皇帝・周焔のところで出会った鐘崎僚一からの申し出を受けて、紫月は自らの邸に父親を呼んだ。
「親父――いったいどういうことなんだよ」
僚一から預かってきた一枚の写真を懐から取り出して差し出す。
「それ……親父だよな? 後ろに写ってるのは寺のようだけど……。この城壁内じゃ見掛けねえ場所じゃね?」
いつどこで撮った写真なのかというのももちろんだが、年齢的に見てもかなり若い。察するにまだ二十代といったところだろう。それ以前に、写真の中の父親はとても穏やかで幸せそうな表情をしていることにも驚かされる。
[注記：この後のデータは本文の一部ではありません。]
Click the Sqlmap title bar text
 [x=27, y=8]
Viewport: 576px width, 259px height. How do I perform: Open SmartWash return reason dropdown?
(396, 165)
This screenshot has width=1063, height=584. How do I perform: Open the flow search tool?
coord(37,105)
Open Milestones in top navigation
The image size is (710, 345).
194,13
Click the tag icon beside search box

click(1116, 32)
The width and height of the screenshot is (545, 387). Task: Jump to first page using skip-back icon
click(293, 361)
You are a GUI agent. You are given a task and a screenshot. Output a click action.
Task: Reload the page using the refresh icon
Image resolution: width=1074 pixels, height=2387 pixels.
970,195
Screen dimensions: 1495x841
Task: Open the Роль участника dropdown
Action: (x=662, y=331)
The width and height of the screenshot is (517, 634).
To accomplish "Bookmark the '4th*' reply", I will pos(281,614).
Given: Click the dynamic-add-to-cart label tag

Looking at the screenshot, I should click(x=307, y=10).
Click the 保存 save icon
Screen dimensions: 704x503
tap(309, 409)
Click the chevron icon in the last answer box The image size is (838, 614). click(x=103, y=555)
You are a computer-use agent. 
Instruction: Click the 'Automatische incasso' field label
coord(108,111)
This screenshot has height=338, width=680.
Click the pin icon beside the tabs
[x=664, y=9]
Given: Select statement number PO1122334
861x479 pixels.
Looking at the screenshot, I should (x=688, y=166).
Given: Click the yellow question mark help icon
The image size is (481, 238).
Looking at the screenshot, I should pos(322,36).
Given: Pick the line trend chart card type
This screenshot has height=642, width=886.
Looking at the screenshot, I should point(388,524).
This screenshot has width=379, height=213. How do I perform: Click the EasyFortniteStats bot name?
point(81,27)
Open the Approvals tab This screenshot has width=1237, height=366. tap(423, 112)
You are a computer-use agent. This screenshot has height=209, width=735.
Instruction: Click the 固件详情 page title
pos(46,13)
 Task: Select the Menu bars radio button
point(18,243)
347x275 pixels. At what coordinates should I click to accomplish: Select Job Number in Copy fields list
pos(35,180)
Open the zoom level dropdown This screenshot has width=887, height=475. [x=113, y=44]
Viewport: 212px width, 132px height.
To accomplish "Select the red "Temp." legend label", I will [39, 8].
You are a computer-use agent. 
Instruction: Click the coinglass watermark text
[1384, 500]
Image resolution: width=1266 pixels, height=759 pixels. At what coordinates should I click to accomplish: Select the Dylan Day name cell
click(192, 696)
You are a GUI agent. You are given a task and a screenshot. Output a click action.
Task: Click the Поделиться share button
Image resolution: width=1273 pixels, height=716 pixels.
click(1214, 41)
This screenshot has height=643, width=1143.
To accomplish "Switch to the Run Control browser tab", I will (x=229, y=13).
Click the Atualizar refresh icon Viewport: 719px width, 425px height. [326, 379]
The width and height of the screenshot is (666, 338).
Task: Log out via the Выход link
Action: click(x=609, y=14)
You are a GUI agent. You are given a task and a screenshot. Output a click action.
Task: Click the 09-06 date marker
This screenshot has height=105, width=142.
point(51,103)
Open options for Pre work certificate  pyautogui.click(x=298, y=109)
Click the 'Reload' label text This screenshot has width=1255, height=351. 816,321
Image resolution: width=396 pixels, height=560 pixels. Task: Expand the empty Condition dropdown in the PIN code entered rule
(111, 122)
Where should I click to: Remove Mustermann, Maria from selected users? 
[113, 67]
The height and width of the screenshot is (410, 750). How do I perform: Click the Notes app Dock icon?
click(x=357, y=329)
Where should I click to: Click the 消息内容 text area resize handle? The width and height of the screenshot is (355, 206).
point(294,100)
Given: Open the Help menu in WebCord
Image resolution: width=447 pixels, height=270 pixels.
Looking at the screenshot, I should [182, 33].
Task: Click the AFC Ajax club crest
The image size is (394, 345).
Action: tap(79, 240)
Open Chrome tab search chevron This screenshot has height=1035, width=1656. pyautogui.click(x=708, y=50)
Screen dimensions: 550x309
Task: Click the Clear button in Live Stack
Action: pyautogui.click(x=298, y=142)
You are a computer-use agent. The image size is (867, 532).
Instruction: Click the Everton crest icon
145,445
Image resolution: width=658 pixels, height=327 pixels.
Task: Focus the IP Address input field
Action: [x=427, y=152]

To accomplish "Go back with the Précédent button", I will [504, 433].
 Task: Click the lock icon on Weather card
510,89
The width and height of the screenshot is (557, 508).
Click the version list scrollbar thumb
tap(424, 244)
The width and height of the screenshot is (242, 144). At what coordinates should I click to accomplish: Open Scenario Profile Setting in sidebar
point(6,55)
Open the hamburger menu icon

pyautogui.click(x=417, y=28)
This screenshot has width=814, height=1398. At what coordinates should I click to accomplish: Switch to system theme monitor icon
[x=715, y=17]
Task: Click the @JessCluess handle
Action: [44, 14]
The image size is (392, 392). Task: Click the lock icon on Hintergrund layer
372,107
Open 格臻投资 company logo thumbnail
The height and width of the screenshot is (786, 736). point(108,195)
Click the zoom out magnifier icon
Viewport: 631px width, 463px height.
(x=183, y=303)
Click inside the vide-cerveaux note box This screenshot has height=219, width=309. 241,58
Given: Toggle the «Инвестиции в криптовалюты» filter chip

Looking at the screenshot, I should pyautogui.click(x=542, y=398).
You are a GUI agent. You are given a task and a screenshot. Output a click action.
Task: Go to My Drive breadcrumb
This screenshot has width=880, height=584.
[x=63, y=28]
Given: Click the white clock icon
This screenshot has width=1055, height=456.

正直なところ、物心ついてこの方、紫月の記憶の中にある父は滅多に笑顔のひとつすら見せたことのない、言うなれば何を考えているのか今ひとつその心の内が理解し難い人物だったからだ。
それにもうひとつ、写真はところどころ角が痛んでいて、相当長い間持ち歩かれていただろうことが窺えるのだ。あの遼二の父親だという人物が大事に肌身離さず持っていたのは確かなのだろう。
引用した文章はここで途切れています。